Deixar a declaração do Imposto de Renda para a última hora — ou simplesmente não entregar — pode trazer consequências que vão muito além de uma simples multa. O atraso pode impactar diretamente a vida financeira do contribuinte, incluindo restrições de crédito e dificuldades em operações bancárias.
A Receita Federal do Brasil iniciou, na última segunda-feira (23), o prazo para envio das declarações de quem recebeu rendimentos acima de R$ 35.584 ao longo de 2025. A expectativa é que cerca de 44 milhões de brasileiros prestem contas ao Fisco neste ano.

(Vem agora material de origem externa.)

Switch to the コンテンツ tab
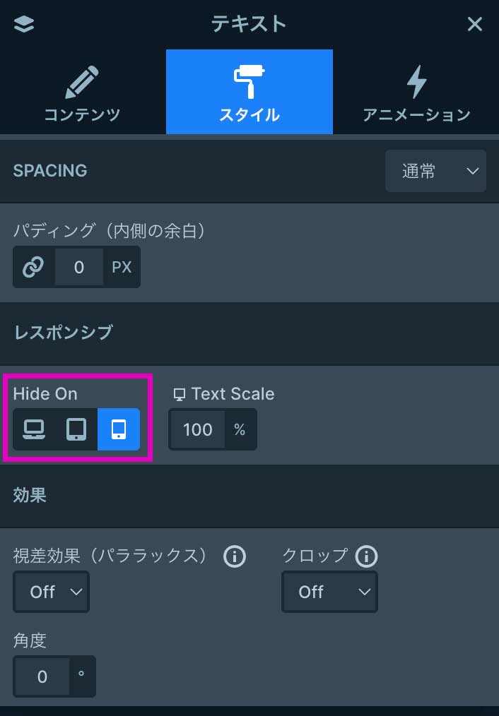Image resolution: width=499 pixels, height=716 pixels. point(83,93)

Para quem tiver imposto a pagar, existe a possibilidade de parcelamento em até oito vezes, com início das cobranças a partir do mês de maio.
Segundo o advogado tributarista Ricardo Facundo, o atraso na entrega funciona como um custo crescente ao contribuinte. “Existe uma multa mínima de R$ 165,74, que é aplicada inclusive para quem não tem imposto a pagar, mas estava obrigado a declarar. Já para quem possui imposto devido, a penalidade é de 1% ao mês sobre o valor total, podendo chegar ao limite de 20%”, explica.

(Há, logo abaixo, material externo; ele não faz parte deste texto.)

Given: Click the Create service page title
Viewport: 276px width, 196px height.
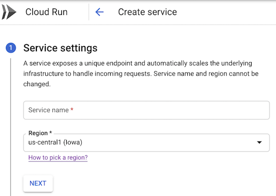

Ele também alerta que, após 30 dias de atraso, passam a ser cobrados juros com base na taxa Selic, o que aumenta ainda mais o valor final da dívida.
Mas os impactos vão além das cobranças. O especialista destaca que a situação cadastral do CPF pode ser alterada para “Pendente de Regularização”, o que gera uma série de restrições. “Isso pode dificultar o acesso a crédito, impedir financiamentos, abertura de contas e até afetar o score bancário, reduzindo limites ou bloqueando serviços financeiros”, completa.
Diante disso, a orientação é evitar deixar a declaração para depois e manter a situação fiscal em dia para não enfrentar transtornos futuros.